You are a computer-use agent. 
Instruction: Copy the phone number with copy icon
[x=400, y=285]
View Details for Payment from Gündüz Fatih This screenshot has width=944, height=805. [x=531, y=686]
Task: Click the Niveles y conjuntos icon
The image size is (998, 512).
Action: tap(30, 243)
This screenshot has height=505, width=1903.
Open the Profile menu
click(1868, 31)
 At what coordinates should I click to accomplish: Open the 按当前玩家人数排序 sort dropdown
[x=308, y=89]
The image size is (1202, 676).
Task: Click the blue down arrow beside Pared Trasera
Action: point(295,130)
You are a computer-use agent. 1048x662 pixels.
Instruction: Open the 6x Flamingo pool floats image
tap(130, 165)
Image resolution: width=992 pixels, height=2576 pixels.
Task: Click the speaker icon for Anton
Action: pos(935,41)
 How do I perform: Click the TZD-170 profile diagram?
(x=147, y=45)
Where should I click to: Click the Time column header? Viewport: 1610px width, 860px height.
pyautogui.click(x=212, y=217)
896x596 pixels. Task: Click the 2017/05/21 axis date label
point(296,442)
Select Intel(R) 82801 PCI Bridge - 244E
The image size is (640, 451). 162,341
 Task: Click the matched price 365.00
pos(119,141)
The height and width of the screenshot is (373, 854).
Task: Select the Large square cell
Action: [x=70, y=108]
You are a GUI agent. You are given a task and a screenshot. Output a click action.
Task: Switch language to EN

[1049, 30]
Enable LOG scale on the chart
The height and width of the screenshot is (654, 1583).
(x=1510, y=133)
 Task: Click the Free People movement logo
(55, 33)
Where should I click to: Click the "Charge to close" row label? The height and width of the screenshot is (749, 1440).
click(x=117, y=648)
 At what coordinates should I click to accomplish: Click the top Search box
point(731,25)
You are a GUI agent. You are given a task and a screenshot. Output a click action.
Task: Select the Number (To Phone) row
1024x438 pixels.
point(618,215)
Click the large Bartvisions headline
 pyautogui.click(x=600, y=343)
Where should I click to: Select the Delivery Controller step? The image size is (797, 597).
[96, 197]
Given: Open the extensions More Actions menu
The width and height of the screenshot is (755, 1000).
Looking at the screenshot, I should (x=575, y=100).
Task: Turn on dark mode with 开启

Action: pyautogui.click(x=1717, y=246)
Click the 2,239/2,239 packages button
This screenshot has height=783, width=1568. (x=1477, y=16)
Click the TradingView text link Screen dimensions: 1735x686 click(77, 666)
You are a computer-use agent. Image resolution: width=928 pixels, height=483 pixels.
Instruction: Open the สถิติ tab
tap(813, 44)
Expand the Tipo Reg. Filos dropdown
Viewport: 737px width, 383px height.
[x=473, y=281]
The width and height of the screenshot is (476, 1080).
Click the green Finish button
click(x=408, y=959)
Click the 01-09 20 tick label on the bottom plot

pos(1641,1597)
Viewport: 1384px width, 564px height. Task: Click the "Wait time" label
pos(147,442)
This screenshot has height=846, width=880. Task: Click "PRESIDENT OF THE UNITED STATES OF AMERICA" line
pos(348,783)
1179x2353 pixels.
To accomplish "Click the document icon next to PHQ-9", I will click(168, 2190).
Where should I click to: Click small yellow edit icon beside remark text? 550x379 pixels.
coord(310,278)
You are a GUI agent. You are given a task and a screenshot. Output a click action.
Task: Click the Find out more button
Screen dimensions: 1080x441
____________
**THE TASK:** Output each record exactly, leaving nothing out.

**SOLUTION:**
You are a computer-use agent. 
Instruction: Copy the phone number with copy icon
[x=400, y=285]
View Details for Payment from Gündüz Fatih This screenshot has width=944, height=805. [x=531, y=686]
Task: Click the Niveles y conjuntos icon
The image size is (998, 512).
Action: tap(30, 243)
This screenshot has height=505, width=1903.
Open the Profile menu
click(1868, 31)
 At what coordinates should I click to accomplish: Open the 按当前玩家人数排序 sort dropdown
[x=308, y=89]
The image size is (1202, 676).
Task: Click the blue down arrow beside Pared Trasera
Action: point(295,130)
You are a computer-use agent. 1048x662 pixels.
Instruction: Open the 6x Flamingo pool floats image
tap(130, 165)
Image resolution: width=992 pixels, height=2576 pixels.
Task: Click the speaker icon for Anton
Action: pos(935,41)
 How do I perform: Click the TZD-170 profile diagram?
(x=147, y=45)
Where should I click to: Click the Time column header? Viewport: 1610px width, 860px height.
pyautogui.click(x=212, y=217)
896x596 pixels. Task: Click the 2017/05/21 axis date label
point(296,442)
Select Intel(R) 82801 PCI Bridge - 244E
The image size is (640, 451). 162,341
 Task: Click the matched price 365.00
pos(119,141)
The height and width of the screenshot is (373, 854).
Task: Select the Large square cell
Action: [x=70, y=108]
You are a GUI agent. You are given a task and a screenshot. Output a click action.
Task: Switch language to EN

[1049, 30]
Enable LOG scale on the chart
The height and width of the screenshot is (654, 1583).
(x=1510, y=133)
 Task: Click the Free People movement logo
(55, 33)
Where should I click to: Click the "Charge to close" row label? The height and width of the screenshot is (749, 1440).
click(x=117, y=648)
 At what coordinates should I click to accomplish: Click the top Search box
point(731,25)
You are a GUI agent. You are given a task and a screenshot. Output a click action.
Task: Select the Number (To Phone) row
1024x438 pixels.
point(618,215)
Click the large Bartvisions headline
 pyautogui.click(x=600, y=343)
Where should I click to: Select the Delivery Controller step? The image size is (797, 597).
[96, 197]
Given: Open the extensions More Actions menu
The width and height of the screenshot is (755, 1000).
Looking at the screenshot, I should (x=575, y=100).
Task: Turn on dark mode with 开启

Action: pyautogui.click(x=1717, y=246)
Click the 2,239/2,239 packages button
This screenshot has height=783, width=1568. (x=1477, y=16)
Click the TradingView text link Screen dimensions: 1735x686 click(77, 666)
You are a computer-use agent. Image resolution: width=928 pixels, height=483 pixels.
Instruction: Open the สถิติ tab
tap(813, 44)
Expand the Tipo Reg. Filos dropdown
Viewport: 737px width, 383px height.
[x=473, y=281]
The width and height of the screenshot is (476, 1080).
Click the green Finish button
click(x=408, y=959)
Click the 01-09 20 tick label on the bottom plot

pos(1641,1597)
Viewport: 1384px width, 564px height. Task: Click the "Wait time" label
pos(147,442)
This screenshot has height=846, width=880. Task: Click "PRESIDENT OF THE UNITED STATES OF AMERICA" line
pos(348,783)
1179x2353 pixels.
To accomplish "Click the document icon next to PHQ-9", I will click(168, 2190).
Where should I click to: Click small yellow edit icon beside remark text? 550x379 pixels.
coord(310,278)
You are a GUI agent. You are given a task and a screenshot. Output a click action.
Task: Click the Find out more button
Screen dimensions: 1080x441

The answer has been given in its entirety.